Globe to Globe executive producer Tom Bird explains what happened when his Hamlet troupe's kit got lost in transit


"This is the place," said the local governor, in under-his-breath French. The place was a dusty patch of ground, ten feet by four, between the road and a butcher's stall. I stared and frowned. Flies buzzed.

We had driven for a full day west across Cameroon, on a good road through overhanging jungle, to try to play our production of Hamlet to displaced people from the Central African Republic. That country is in the midst of a civil war, too risky to visit, so we hoped to play to an audience of people from that country, at least. The United Nations run a number of programmes in eastern Cameroon with refugees from the CAR, and they advised us that a large village called Mandjou would be the place to perform if we wished to attract Central Africans to watch our show.

So we went to Mandjou. They were meant to be expecting us, but when we arrived I was taken to see the governor of the village, who knew nothing about the proposed performance. Thanks to a letter from central government in Yaoundé, the distant capital, we were granted permission to perform on that day, immediately. But how on earth were we going to find a place to play? How on earth were we going to find an audience? Would anyone even be vaguely interested?

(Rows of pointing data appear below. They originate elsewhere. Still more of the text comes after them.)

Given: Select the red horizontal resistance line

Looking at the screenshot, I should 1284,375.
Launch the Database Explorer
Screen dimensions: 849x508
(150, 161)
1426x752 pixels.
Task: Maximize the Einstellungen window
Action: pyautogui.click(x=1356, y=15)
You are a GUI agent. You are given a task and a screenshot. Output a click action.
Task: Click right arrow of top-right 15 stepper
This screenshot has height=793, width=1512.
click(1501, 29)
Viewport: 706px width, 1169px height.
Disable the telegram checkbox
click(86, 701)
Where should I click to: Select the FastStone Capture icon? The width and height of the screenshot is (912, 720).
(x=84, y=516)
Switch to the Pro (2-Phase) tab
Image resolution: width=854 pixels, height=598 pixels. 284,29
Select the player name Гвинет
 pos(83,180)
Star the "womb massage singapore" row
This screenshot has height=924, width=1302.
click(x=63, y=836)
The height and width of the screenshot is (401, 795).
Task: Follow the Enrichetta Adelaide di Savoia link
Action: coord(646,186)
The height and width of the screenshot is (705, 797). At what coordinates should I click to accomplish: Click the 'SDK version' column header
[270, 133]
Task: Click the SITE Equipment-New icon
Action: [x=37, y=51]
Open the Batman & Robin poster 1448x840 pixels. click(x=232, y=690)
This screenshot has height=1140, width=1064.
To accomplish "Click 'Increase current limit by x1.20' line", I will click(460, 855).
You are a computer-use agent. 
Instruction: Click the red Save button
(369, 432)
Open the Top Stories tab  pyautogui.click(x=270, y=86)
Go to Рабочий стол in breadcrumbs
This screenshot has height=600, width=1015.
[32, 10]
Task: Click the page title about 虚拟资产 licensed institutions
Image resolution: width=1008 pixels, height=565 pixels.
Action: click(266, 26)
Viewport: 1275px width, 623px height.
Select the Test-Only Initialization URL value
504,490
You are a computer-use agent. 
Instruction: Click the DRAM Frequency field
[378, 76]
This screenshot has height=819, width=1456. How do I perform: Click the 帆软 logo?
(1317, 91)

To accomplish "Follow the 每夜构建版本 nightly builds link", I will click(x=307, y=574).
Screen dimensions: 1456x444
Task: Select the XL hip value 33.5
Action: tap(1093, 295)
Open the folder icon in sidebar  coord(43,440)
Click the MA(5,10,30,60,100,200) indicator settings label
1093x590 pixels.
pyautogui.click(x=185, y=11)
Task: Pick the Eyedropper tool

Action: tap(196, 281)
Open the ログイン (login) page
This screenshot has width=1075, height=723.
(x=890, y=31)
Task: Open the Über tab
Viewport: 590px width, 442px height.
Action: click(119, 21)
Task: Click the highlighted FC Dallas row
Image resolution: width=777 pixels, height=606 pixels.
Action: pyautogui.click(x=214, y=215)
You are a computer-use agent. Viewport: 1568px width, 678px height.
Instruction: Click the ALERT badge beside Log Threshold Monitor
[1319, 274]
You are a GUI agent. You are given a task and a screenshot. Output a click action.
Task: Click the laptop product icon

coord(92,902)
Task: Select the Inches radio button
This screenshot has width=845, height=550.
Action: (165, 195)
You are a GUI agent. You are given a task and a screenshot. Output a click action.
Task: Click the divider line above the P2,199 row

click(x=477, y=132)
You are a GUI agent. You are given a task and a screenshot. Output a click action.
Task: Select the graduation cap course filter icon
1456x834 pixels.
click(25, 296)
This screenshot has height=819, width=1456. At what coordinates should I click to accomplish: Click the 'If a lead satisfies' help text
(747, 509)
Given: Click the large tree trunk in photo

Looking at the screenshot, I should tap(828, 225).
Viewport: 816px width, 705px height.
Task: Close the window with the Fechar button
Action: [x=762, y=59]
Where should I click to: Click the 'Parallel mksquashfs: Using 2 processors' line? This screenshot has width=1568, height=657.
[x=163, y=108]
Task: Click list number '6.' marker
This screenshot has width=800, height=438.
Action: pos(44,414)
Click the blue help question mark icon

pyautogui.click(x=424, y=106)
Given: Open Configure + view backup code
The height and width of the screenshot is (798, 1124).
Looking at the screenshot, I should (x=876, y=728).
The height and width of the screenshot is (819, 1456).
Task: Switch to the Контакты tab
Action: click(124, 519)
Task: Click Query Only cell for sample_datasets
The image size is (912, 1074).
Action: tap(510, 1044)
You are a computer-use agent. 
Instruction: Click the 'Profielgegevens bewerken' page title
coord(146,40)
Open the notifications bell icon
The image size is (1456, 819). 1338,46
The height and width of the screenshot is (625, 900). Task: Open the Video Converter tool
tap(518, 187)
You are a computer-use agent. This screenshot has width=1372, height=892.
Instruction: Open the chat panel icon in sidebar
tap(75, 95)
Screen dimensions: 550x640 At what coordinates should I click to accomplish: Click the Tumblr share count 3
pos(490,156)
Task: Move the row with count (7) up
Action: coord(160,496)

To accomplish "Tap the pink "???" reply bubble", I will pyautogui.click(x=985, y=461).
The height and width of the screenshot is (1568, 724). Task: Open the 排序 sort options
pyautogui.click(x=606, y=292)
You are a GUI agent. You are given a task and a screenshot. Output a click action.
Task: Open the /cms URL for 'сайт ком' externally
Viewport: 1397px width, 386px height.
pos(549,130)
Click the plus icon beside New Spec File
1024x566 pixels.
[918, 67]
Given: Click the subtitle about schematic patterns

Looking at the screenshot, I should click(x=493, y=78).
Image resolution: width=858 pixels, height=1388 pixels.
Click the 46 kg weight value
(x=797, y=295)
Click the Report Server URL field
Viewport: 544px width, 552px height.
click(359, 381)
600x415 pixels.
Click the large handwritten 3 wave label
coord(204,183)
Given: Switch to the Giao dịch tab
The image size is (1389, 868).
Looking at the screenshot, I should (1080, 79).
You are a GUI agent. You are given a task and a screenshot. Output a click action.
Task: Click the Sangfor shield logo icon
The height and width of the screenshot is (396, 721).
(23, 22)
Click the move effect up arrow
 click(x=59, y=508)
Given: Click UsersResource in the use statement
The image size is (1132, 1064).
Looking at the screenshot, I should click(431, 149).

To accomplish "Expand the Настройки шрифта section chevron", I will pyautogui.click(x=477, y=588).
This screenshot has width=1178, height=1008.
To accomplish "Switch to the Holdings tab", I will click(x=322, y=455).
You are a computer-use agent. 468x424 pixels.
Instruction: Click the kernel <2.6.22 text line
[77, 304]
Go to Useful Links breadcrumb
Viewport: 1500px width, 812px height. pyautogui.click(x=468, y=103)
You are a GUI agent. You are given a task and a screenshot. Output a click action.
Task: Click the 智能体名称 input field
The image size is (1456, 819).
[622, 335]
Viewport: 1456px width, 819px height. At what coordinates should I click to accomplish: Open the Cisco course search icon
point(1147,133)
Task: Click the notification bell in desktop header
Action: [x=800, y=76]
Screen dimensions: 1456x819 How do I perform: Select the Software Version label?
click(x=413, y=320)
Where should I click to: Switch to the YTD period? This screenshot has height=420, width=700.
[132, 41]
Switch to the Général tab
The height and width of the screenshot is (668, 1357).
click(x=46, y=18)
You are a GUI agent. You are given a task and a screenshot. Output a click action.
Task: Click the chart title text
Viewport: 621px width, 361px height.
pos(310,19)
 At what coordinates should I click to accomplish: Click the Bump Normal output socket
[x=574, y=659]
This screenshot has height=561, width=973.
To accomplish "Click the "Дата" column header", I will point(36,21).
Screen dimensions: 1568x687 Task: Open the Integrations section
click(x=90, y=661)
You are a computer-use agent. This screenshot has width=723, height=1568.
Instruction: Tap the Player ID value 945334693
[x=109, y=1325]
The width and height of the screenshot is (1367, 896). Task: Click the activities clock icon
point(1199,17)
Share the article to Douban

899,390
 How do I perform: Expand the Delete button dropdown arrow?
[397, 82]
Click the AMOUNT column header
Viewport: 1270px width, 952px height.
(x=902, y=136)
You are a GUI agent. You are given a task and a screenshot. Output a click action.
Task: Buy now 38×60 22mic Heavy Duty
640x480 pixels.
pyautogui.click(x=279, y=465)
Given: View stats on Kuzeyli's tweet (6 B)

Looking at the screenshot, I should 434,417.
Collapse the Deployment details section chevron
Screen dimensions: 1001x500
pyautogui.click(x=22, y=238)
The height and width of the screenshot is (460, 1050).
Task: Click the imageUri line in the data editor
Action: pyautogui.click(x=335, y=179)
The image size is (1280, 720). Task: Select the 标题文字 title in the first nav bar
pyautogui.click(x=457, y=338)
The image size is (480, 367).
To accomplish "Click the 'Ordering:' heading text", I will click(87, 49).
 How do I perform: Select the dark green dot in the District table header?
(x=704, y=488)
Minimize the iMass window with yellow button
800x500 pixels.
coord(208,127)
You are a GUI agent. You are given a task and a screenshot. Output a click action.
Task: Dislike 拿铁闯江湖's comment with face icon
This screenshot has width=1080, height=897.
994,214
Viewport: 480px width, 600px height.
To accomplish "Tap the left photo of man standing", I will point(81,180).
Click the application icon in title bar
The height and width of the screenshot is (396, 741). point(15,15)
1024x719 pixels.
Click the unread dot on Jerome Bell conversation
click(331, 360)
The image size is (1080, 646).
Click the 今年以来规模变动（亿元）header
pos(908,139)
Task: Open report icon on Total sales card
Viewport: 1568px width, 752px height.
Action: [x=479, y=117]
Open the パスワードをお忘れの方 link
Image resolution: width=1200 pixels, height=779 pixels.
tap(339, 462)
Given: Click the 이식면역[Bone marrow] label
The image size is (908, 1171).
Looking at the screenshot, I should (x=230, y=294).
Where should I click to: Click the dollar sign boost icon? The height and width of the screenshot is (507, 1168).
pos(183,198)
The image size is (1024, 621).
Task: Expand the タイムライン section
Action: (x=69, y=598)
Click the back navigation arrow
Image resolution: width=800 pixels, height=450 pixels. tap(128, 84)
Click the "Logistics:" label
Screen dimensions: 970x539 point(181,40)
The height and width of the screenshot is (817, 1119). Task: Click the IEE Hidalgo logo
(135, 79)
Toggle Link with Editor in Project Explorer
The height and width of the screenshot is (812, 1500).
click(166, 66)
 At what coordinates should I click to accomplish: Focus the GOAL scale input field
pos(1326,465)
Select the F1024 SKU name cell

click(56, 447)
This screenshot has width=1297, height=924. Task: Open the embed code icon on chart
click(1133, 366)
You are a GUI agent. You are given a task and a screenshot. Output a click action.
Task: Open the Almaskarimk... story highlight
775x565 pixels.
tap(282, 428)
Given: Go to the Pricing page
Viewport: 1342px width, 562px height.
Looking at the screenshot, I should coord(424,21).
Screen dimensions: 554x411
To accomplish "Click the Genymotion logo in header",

The difference between Mandjou and Bertoua, the large Cameroonian town a few miles west, is palpable. Bertoua is a confident Cameroonian regional hub, where people own Barcelona football shirts and mobile phones, even if goats still compete for road space with the ubiquitous Toyota Land Cruisers. Mandjou is somewhere else: lots of men and women wear traditional dress, and where there is a football shirt to be seen, it is the green and yellow national shirt of the Central African Republic.

The governor agreed to drive us around and to point out two places in which we'd be able to do the show: one was the butcher's stall, the next was outside a mechanic's shop on the town's main roundabout. Neither would work. On the other side of the roundabout, however, was a makeshift café with a corrugated-iron awning over a broad dusty terrace. Our production manager got excited about this, and after a brief negotiation with the café's delighted but rather surprised owner, we had a venue. Then one of the actors squeezed an accordion, and we had an audience of hundreds.

It's important to mention at this stage that we had none of our costumes and next to none of our set: Kenya Airways had lost this in transit to Cameroon. This is an occupational hazard of trying to tour to every country in the world — the company had already travelled around the South Pacific using sticks for fencing foils and t-shirts for doublets. This time, the poles propping up the café's awning became the pillars of the Globe, and the foils were bits of wood wrapped in kitchen foil. The Hamlet company have become perhaps the world's most resourceful troupe of performers - a host of random objects can instantaneously be transformed into skulls, doublets, books, chain mail or pikes.

Our lack of effects didn't seem to bother the warm Mandjou audience, who whooped and jeered and giggled through the first half of the show. Stage right, the local traffic policeman had installed himself on the stage, at a desk. He said it was important he was there, as he was the local traffic policeman. From the stage left side, towards the end of the first half, came striding another policeman, who said the show must stop immediately due to our lack of permission from the sub-prefect (which we actually had). Mopeds spluttered round the roundabout. The actors withdrew to the interior of the café and agreed a point at which to restart. Once satisfied, the local chief of police allocated us a policewoman whose job it now was to support the performance. She wandered across the stage at random intervals to ensure everything was in order.

Following the fencing and the jig at the end of the show, the audience flooded onto the stage to talk to us. Jennifer Leong, an actress from Hong Kong who plays Ophelia, was greeted with a "ni hao!" by schoolchildren: a reminder that, no matter how rural you get in Africa, the Chinese are there too. Other actors were jumped on, songs were exchanged, selfies were snapped.

Perhaps the biggest joy of the Hamlet tour is that you get to leave behind the "normal" international touring circuit, to play in places to which no-one tours, to entertain people who seem completely overjoyed and surprised, in equal measure, to be able to watch a play.